*Document segment:*
# # # # # # #
Complex composition of peat, including fibrous and colloidal substances of different functional composition, and large specific area of peat ensure its high sorbent capacity and the capability of various ion exchange processes (Given et al., 1984).

Thus, peat can be considered as a “dry matter – free moisture” binary system. Then the result of the microwave radiation effect on the peat will depend on the polarity of the “dry” component of peat and on the distribution of moisture in it.

The higher the content of oxygen-containing functional groups having a significant dipole moment (–OH, –COOH) is, the higher the polarity of the “dry” component of peat is. In addition, the polar functional groups contribute to retention of moisture, due to the donor-acceptor interactions, which also increases peat susceptibility to the microwave treatment.
# # # # # # #
*Given information:*
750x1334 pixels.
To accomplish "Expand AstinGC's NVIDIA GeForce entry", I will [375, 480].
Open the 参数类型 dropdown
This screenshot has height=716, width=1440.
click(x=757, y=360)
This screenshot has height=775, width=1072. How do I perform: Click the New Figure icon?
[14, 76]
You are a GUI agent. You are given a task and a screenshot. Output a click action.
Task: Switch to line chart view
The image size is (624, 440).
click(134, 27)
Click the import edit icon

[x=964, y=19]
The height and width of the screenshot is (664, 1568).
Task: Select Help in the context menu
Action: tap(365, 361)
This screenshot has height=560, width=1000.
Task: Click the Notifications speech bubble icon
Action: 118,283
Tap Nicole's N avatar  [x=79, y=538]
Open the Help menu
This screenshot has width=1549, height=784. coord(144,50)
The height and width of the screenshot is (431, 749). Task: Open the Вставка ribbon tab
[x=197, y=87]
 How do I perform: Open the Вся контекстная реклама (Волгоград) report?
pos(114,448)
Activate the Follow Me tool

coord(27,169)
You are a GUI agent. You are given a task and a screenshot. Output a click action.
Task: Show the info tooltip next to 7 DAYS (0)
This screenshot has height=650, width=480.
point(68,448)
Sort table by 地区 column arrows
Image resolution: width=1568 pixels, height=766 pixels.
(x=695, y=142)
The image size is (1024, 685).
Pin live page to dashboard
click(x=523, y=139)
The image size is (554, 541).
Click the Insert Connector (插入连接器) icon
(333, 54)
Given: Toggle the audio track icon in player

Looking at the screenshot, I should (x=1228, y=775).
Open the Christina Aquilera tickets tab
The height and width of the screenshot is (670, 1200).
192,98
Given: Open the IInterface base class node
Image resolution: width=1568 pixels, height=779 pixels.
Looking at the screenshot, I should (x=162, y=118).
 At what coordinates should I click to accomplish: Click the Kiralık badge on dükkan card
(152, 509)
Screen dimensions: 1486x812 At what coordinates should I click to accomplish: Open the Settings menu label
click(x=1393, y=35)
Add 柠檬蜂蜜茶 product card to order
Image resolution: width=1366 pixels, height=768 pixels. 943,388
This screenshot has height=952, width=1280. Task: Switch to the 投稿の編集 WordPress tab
# # # # # # #
*To-do list:*
1 – Render this sentence from the peat passage into Spanish: "Thus, peat can be considered as a “dry matter – free moisture” binary system."
2 – Reproduce verbatim a stretch of the peat passage, beginning at the words "Complex composition of" and stopping after the words "moisture in it.".
The records play no part in what is asked here.

*Expected results:*
1 – Así, la turba puede considerarse un sistema binario «materia seca – humedad libre».

2 –
Complex composition of peat, including fibrous and colloidal substances of different functional composition, and large specific area of peat ensure its high sorbent capacity and the capability of various ion exchange processes (Given et al., 1984).

Thus, peat can be considered as a “dry matter – free moisture” binary system. Then the result of the microwave radiation effect on the peat will depend on the polarity of the “dry” component of peat and on the distribution of moisture in it.